Required task:
Copy out the entries below line for line, with nothing changed.

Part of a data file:
============================================================
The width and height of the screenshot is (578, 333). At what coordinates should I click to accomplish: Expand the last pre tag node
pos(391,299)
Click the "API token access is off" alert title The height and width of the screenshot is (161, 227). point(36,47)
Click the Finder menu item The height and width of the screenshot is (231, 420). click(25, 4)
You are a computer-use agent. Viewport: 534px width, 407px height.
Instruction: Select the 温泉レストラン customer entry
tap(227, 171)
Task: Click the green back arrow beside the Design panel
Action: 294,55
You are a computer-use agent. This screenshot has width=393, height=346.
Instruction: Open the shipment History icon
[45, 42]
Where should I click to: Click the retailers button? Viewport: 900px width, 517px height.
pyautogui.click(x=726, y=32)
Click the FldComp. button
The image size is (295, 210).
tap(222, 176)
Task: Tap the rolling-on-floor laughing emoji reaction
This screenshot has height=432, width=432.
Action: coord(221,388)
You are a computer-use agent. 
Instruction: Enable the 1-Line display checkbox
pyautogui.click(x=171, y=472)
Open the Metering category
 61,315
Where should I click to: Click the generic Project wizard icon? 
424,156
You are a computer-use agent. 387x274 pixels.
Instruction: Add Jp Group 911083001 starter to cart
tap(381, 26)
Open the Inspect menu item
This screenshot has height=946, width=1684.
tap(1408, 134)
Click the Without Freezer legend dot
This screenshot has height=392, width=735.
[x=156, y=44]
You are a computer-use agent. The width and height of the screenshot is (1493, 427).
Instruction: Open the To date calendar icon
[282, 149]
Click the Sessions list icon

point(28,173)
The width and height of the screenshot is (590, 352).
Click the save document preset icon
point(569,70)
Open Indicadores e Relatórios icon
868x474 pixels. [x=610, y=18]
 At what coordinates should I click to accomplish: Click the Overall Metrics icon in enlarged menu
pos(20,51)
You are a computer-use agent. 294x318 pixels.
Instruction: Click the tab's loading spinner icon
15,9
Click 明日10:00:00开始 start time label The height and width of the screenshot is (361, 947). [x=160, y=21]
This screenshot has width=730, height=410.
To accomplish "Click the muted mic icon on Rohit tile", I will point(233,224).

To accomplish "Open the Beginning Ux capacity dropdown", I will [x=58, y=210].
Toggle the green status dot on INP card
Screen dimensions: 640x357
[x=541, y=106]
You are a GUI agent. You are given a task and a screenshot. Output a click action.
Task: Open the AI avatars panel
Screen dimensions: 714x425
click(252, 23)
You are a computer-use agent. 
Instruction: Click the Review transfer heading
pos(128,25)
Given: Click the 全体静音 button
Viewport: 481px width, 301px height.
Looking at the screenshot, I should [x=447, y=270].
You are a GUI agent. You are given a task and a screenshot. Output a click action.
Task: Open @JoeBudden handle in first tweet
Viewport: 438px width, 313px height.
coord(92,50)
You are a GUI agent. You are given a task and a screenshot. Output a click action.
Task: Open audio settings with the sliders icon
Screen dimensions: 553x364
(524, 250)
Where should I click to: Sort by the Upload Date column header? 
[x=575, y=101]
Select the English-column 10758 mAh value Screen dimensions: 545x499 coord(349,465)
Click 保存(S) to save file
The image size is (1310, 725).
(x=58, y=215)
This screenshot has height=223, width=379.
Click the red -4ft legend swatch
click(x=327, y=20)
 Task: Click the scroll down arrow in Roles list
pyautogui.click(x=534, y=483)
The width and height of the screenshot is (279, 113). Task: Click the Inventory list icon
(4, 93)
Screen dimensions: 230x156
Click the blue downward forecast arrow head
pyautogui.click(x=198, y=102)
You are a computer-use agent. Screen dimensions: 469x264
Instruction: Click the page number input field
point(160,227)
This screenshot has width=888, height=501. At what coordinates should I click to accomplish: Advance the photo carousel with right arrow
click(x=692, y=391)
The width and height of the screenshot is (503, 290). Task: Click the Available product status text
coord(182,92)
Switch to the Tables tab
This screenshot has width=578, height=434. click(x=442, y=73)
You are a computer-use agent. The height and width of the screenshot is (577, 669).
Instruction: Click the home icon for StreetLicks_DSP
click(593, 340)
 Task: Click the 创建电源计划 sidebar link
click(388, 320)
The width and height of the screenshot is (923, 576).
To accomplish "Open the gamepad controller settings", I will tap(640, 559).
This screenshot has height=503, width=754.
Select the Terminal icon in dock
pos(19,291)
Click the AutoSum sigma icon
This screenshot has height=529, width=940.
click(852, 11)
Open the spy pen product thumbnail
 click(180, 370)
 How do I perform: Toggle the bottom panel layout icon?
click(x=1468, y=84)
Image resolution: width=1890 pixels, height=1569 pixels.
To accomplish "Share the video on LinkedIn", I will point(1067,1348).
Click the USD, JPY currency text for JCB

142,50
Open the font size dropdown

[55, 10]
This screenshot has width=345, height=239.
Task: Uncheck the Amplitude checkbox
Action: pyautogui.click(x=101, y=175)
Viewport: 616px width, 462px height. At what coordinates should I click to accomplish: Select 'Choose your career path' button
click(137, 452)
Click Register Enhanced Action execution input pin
============================================================
In response:
The width and height of the screenshot is (578, 333). At what coordinates should I click to accomplish: Expand the last pre tag node
pos(391,299)
Click the "API token access is off" alert title The height and width of the screenshot is (161, 227). point(36,47)
Click the Finder menu item The height and width of the screenshot is (231, 420). click(25, 4)
You are a computer-use agent. Viewport: 534px width, 407px height.
Instruction: Select the 温泉レストラン customer entry
tap(227, 171)
Task: Click the green back arrow beside the Design panel
Action: 294,55
You are a computer-use agent. This screenshot has width=393, height=346.
Instruction: Open the shipment History icon
[45, 42]
Where should I click to: Click the retailers button? Viewport: 900px width, 517px height.
pyautogui.click(x=726, y=32)
Click the FldComp. button
The image size is (295, 210).
tap(222, 176)
Task: Tap the rolling-on-floor laughing emoji reaction
This screenshot has height=432, width=432.
Action: coord(221,388)
You are a computer-use agent. 
Instruction: Enable the 1-Line display checkbox
pyautogui.click(x=171, y=472)
Open the Metering category
 61,315
Where should I click to: Click the generic Project wizard icon? 
424,156
You are a computer-use agent. 387x274 pixels.
Instruction: Add Jp Group 911083001 starter to cart
tap(381, 26)
Open the Inspect menu item
This screenshot has height=946, width=1684.
tap(1408, 134)
Click the Without Freezer legend dot
This screenshot has height=392, width=735.
[x=156, y=44]
You are a computer-use agent. The width and height of the screenshot is (1493, 427).
Instruction: Open the To date calendar icon
[282, 149]
Click the Sessions list icon

point(28,173)
The width and height of the screenshot is (590, 352).
Click the save document preset icon
point(569,70)
Open Indicadores e Relatórios icon
868x474 pixels. [x=610, y=18]
 At what coordinates should I click to accomplish: Click the Overall Metrics icon in enlarged menu
pos(20,51)
You are a computer-use agent. 294x318 pixels.
Instruction: Click the tab's loading spinner icon
15,9
Click 明日10:00:00开始 start time label The height and width of the screenshot is (361, 947). [x=160, y=21]
This screenshot has width=730, height=410.
To accomplish "Click the muted mic icon on Rohit tile", I will point(233,224).

To accomplish "Open the Beginning Ux capacity dropdown", I will [x=58, y=210].
Toggle the green status dot on INP card
Screen dimensions: 640x357
[x=541, y=106]
You are a GUI agent. You are given a task and a screenshot. Output a click action.
Task: Open the AI avatars panel
Screen dimensions: 714x425
click(252, 23)
You are a computer-use agent. 
Instruction: Click the Review transfer heading
pos(128,25)
Given: Click the 全体静音 button
Viewport: 481px width, 301px height.
Looking at the screenshot, I should [x=447, y=270].
You are a GUI agent. You are given a task and a screenshot. Output a click action.
Task: Open @JoeBudden handle in first tweet
Viewport: 438px width, 313px height.
coord(92,50)
You are a GUI agent. You are given a task and a screenshot. Output a click action.
Task: Open audio settings with the sliders icon
Screen dimensions: 553x364
(524, 250)
Where should I click to: Sort by the Upload Date column header? 
[x=575, y=101]
Select the English-column 10758 mAh value Screen dimensions: 545x499 coord(349,465)
Click 保存(S) to save file
The image size is (1310, 725).
(x=58, y=215)
This screenshot has height=223, width=379.
Click the red -4ft legend swatch
click(x=327, y=20)
 Task: Click the scroll down arrow in Roles list
pyautogui.click(x=534, y=483)
The width and height of the screenshot is (279, 113). Task: Click the Inventory list icon
(4, 93)
Screen dimensions: 230x156
Click the blue downward forecast arrow head
pyautogui.click(x=198, y=102)
You are a computer-use agent. Screen dimensions: 469x264
Instruction: Click the page number input field
point(160,227)
This screenshot has width=888, height=501. At what coordinates should I click to accomplish: Advance the photo carousel with right arrow
click(x=692, y=391)
The width and height of the screenshot is (503, 290). Task: Click the Available product status text
coord(182,92)
Switch to the Tables tab
This screenshot has width=578, height=434. click(x=442, y=73)
You are a computer-use agent. The height and width of the screenshot is (577, 669).
Instruction: Click the home icon for StreetLicks_DSP
click(593, 340)
 Task: Click the 创建电源计划 sidebar link
click(388, 320)
The width and height of the screenshot is (923, 576).
To accomplish "Open the gamepad controller settings", I will tap(640, 559).
This screenshot has height=503, width=754.
Select the Terminal icon in dock
pos(19,291)
Click the AutoSum sigma icon
This screenshot has height=529, width=940.
click(852, 11)
Open the spy pen product thumbnail
 click(180, 370)
 How do I perform: Toggle the bottom panel layout icon?
click(x=1468, y=84)
Image resolution: width=1890 pixels, height=1569 pixels.
To accomplish "Share the video on LinkedIn", I will point(1067,1348).
Click the USD, JPY currency text for JCB

142,50
Open the font size dropdown

[55, 10]
This screenshot has width=345, height=239.
Task: Uncheck the Amplitude checkbox
Action: pyautogui.click(x=101, y=175)
Viewport: 616px width, 462px height. At what coordinates should I click to accomplish: Select 'Choose your career path' button
click(137, 452)
Click Register Enhanced Action execution input pin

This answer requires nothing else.